*** Opening Data section ***

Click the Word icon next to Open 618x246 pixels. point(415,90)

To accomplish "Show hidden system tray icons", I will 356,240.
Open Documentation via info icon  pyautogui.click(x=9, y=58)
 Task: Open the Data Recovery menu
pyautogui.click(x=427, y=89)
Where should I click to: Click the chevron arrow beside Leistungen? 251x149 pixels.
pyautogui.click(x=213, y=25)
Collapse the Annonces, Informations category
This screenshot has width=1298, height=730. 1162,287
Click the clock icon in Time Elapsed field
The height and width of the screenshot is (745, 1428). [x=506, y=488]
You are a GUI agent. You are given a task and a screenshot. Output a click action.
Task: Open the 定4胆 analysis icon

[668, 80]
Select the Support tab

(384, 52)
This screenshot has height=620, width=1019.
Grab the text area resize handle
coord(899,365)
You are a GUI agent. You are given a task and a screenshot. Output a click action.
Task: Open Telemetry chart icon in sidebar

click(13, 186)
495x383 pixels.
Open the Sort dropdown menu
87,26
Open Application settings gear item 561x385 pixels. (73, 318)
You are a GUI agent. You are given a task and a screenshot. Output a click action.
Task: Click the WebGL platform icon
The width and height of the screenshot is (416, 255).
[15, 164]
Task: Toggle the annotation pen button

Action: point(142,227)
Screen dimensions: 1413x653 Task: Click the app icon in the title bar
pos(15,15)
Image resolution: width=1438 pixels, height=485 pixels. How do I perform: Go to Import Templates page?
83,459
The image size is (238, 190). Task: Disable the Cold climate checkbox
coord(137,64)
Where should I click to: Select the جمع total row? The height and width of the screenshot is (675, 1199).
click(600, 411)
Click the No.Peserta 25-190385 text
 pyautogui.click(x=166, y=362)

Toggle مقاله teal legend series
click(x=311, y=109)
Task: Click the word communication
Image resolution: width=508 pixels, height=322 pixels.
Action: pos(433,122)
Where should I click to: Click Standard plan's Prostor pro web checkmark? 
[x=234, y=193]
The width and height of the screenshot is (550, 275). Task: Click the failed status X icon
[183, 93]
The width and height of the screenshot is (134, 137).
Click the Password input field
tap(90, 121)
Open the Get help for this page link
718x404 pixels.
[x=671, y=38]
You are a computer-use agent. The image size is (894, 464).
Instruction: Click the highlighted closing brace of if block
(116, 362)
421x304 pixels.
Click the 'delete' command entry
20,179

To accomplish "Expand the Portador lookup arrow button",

*** Closing Data section ***

Aim of the task:
Could you return exactly the stretch of the data above that starts at the line with "Task: Open Telemetry chart icon in sidebar" and ends at the line with "Task: Click the WebGL platform icon", both lines included?

Solution to this task:
Task: Open Telemetry chart icon in sidebar

click(13, 186)
495x383 pixels.
Open the Sort dropdown menu
87,26
Open Application settings gear item 561x385 pixels. (73, 318)
You are a GUI agent. You are given a task and a screenshot. Output a click action.
Task: Click the WebGL platform icon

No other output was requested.